Intraperitoneal administration of radioisotopes is suggested to treat the metastatic ovarian cancer in the peritoneal cavity. Administering beta-emitting radioisotopes into the peritoneal cavity allows the maximum energy delivery to the cancerous cells of the peritoneal wall surface while sparing the normal cells located in deep site of the peritoneal wall. In this study, dose estimates of the peritoneal wall are provided to be used for prescribing the amount of $^{166}Ho$-chitosan complex administered. The $^{166}Ho$-chitosan complex diffused in the peritoneal fluid may attach to the peritoneal wall surface. The attachment fraction of $^{166}Ho$-chitosan complex to the peritoneal wall surface is obtained by simulating the ascites with Fischer rats.
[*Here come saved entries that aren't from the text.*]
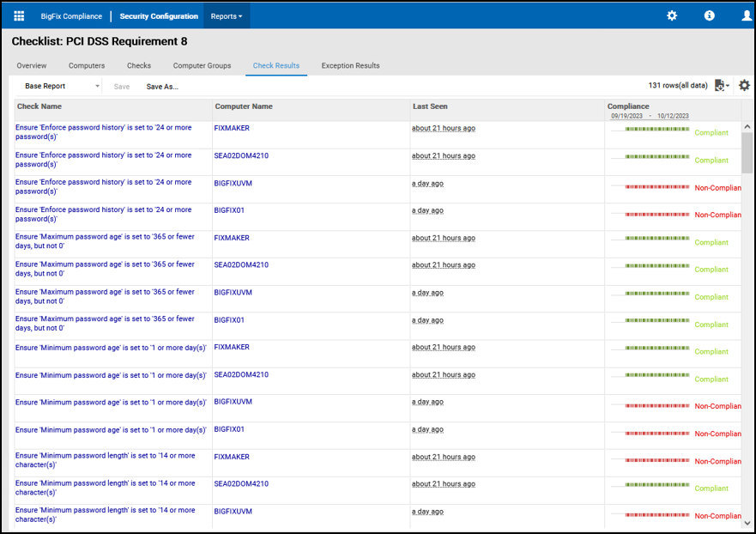
Task: Open table column settings gear
Action: [x=744, y=86]
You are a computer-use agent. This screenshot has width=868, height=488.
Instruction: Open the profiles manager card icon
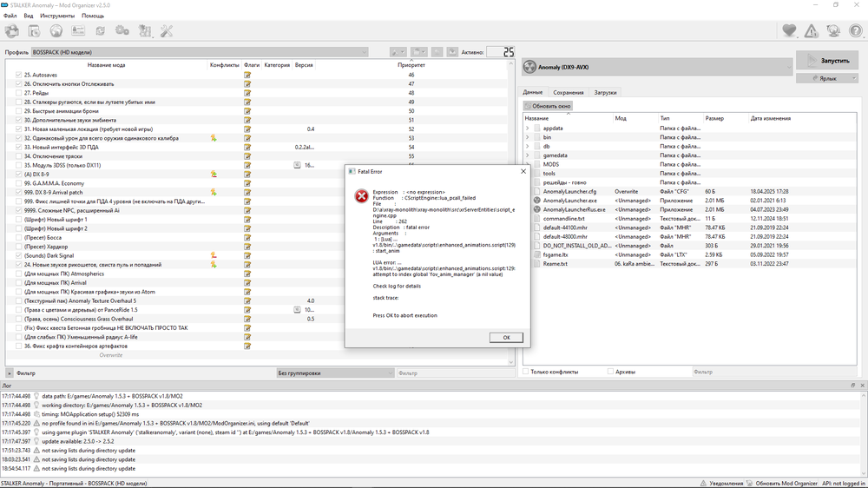78,31
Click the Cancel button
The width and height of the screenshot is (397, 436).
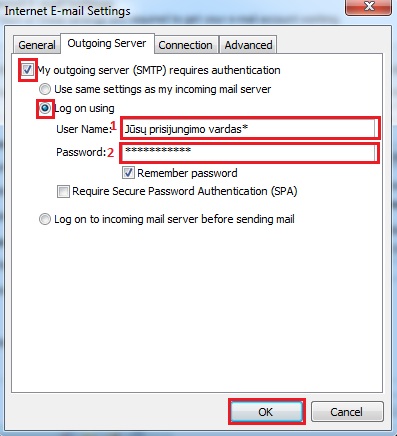pos(347,412)
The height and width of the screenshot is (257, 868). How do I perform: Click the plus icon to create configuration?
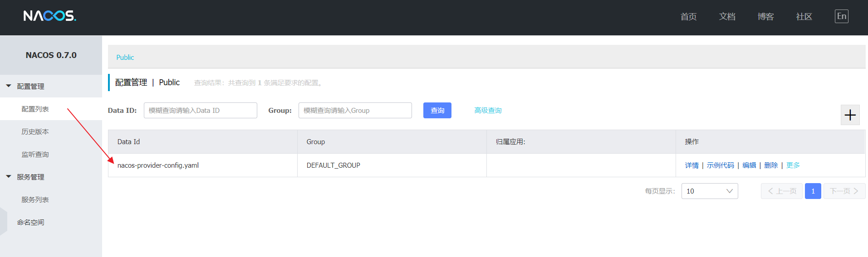[x=850, y=115]
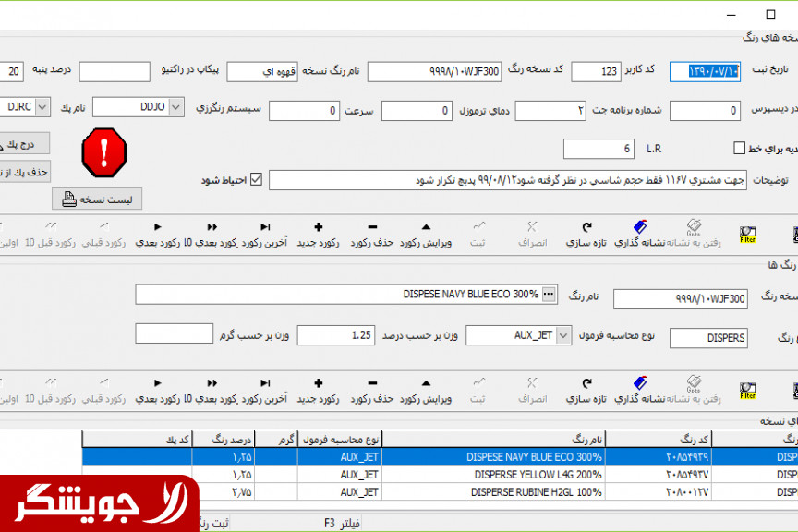Check the box beside the L.R field

coord(739,148)
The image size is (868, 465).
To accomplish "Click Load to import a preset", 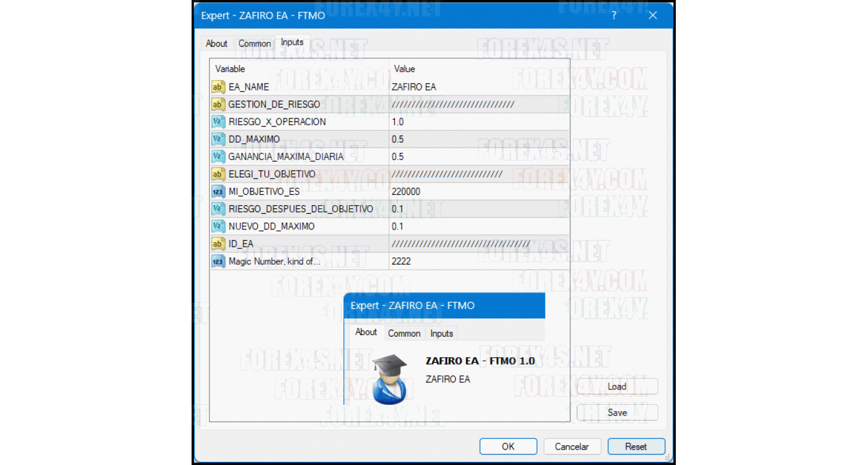I will [x=616, y=386].
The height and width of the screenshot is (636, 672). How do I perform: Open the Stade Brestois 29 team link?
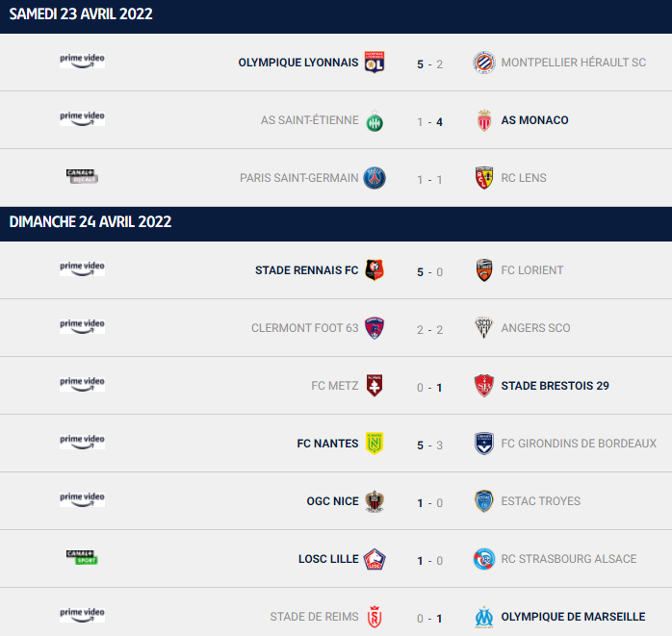(x=555, y=386)
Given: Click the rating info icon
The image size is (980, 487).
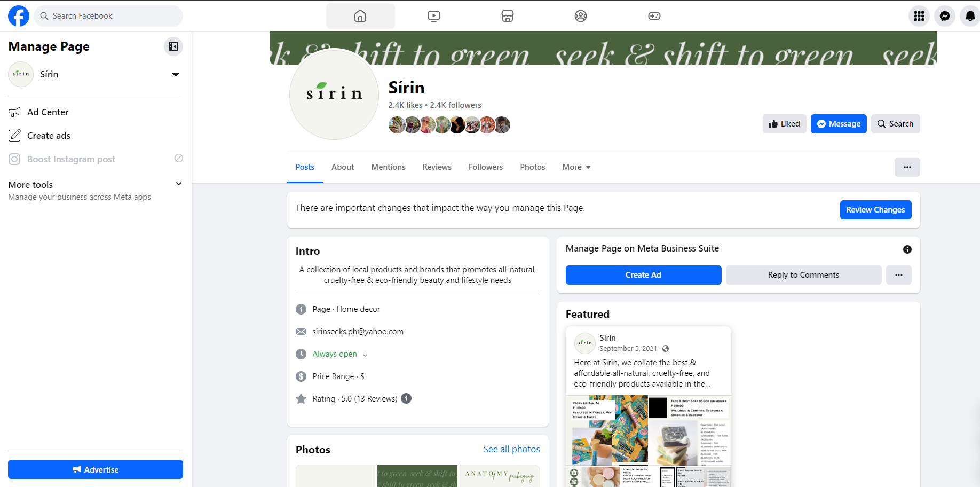Looking at the screenshot, I should (x=406, y=398).
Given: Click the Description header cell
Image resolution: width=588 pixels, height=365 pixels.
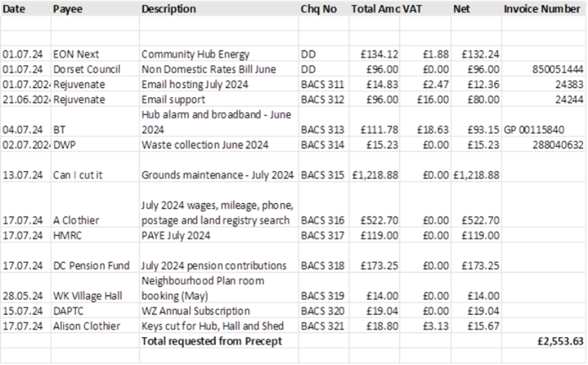Looking at the screenshot, I should click(168, 10).
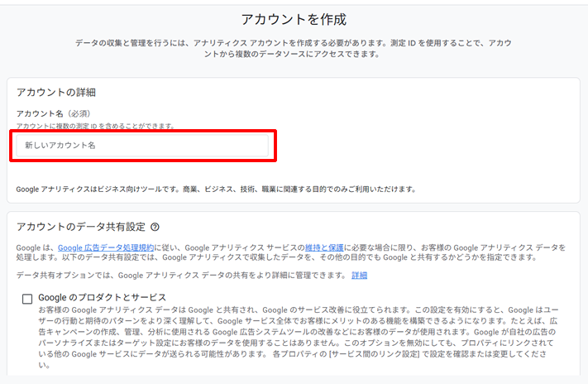588x384 pixels.
Task: Click the アカウント名 input field
Action: pyautogui.click(x=142, y=146)
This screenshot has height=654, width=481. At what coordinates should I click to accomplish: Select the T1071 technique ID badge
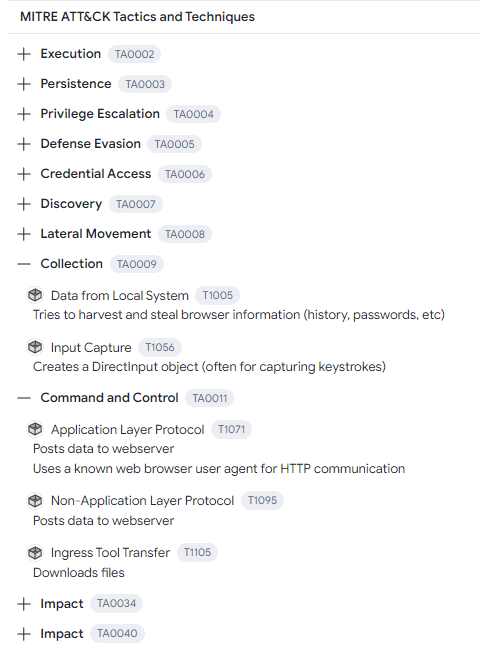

Both volume source in the peritoneal fluid and the surface source over the peritoneal wall surface are counted for the contribution to the peritoneal wall dose. The Monte Carlo code EGS4 is used to simulate the energy transfer of the beta particles emitted from $^{166}Ho$. A plane geometrical model of semi-infinite volume describes the peritoneal cavity and the peritoneal wall. A semi-infinite plane of $10{\mu}m$ in thickness at every 1 mm of depth in the peritoneal wall is taken as the target in dose estimation. Greater than 98 percents of attachment fraction has been observed from the experiments with Fischer rats. Given $1.3{\mu}Ci/cm^2$ and $2.4{\mu}Ci/ml$ of uniform activity density, absorbed dose is 123 Gy, 8.59 Gy, 3.00 Gy, 1.03 Gy, and .327 Gy at 0 mm, 1 mm, 2 mm, 3 mm, and 4 mm in depth to the peritoneal wall, respectively.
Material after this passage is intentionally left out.